2007-10-29 Thread John Valenti

Mark,

What don't you like about the Lucaya enclosures?

I have one of the 1208 versions to evaluate. I think I like it a lot.  
The built-in antenna seems like it should be good enough for LOS  
customers out to a mile, and with our trees few people would have LOS  
beyond that anyway.


If I want to use a stronger antenna, I can plug in a VAGI (that's  
what I'm leaning toward currently).  And I can set that H or V  
polarity as desired.


I should be able to just stock this single radio and be fully covered  
for clients in 2.4GHz.  Near as I can tell, it is slightly cheaper  
than the Rootenna parts, arrives ready to install, and is FCC certified.


I do like the small Rootenna, but realistically I spent several hours  
over the weekend putting together just 4 systems (and then testing  
them).
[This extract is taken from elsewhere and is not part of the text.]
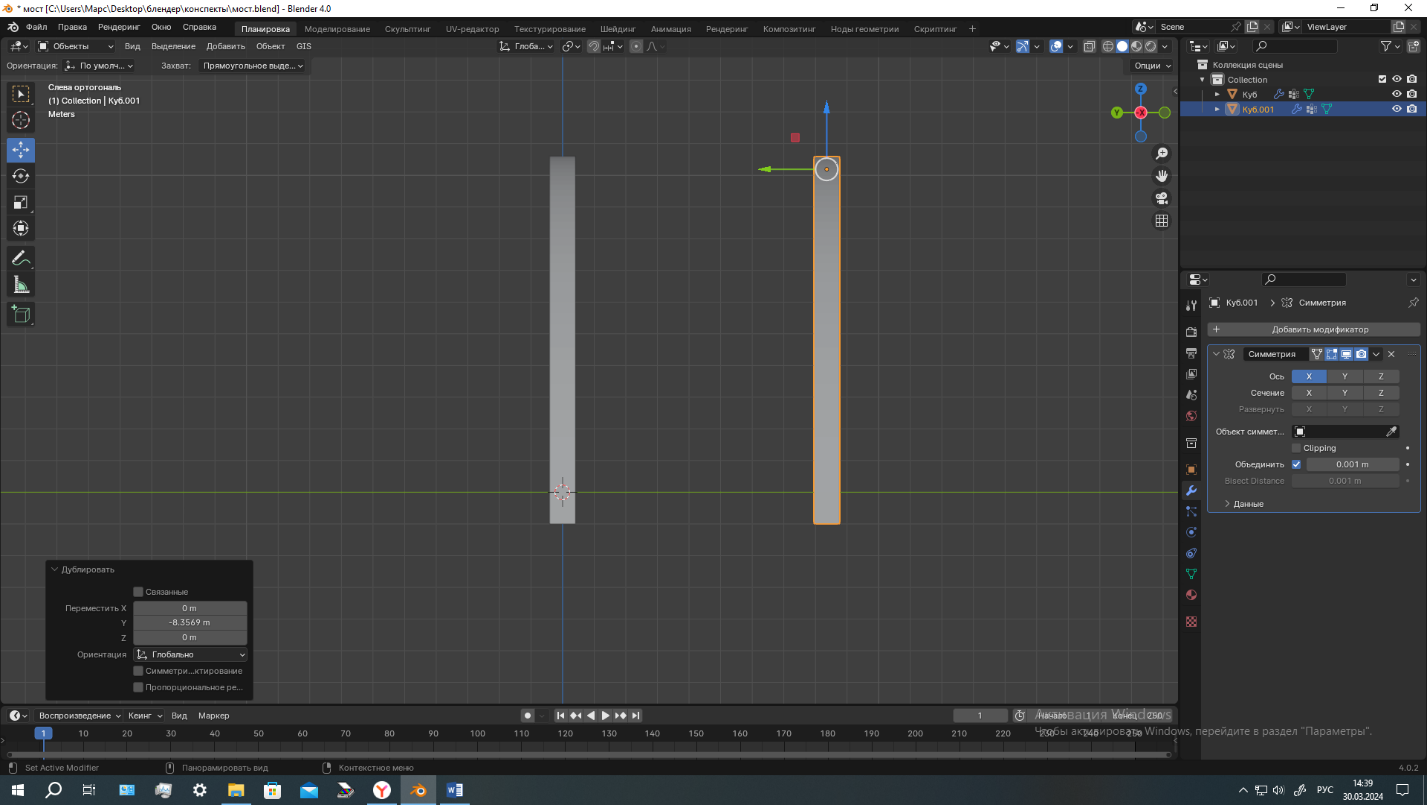Click the Переместить Y value field

pyautogui.click(x=190, y=622)
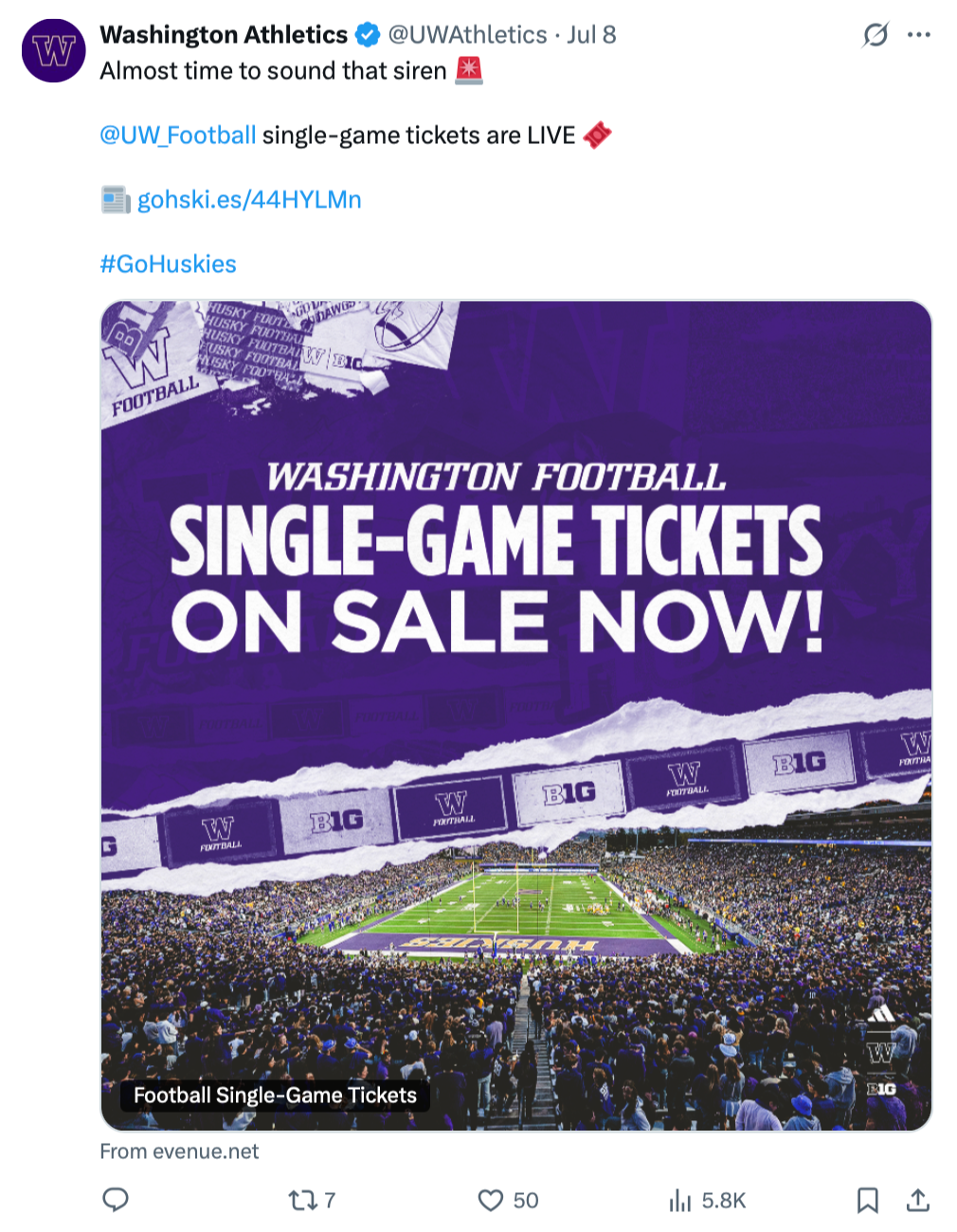Screen dimensions: 957x1232
Task: Click the Washington Athletics display name
Action: pyautogui.click(x=224, y=35)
I would be happy to never need to connect another ufl  
pigtail!   Just testing the Roos in my basement, none of them worked  
as well as the 8dBi Lucaya unit.


-John


On October 26, at 11:13 AM October 26, Mark Nash wrote:

That's really too bad because this unit WOULD BE very valuable to  
me if it could run StarOS v3.  It's small, powerful, dual-pol, has  
LEDs to speed up the install/site survey (I know that LEDs aren't  
everything in a link), reasonably priced, FCC-Certified, etc.


HOWEVER, StarOS v3 is my direction, so boards, standoffs, pigtails,  
and RooTennas it is.  I don't like the Lucaya enclosures, or the  
enclosures with integrated antennas.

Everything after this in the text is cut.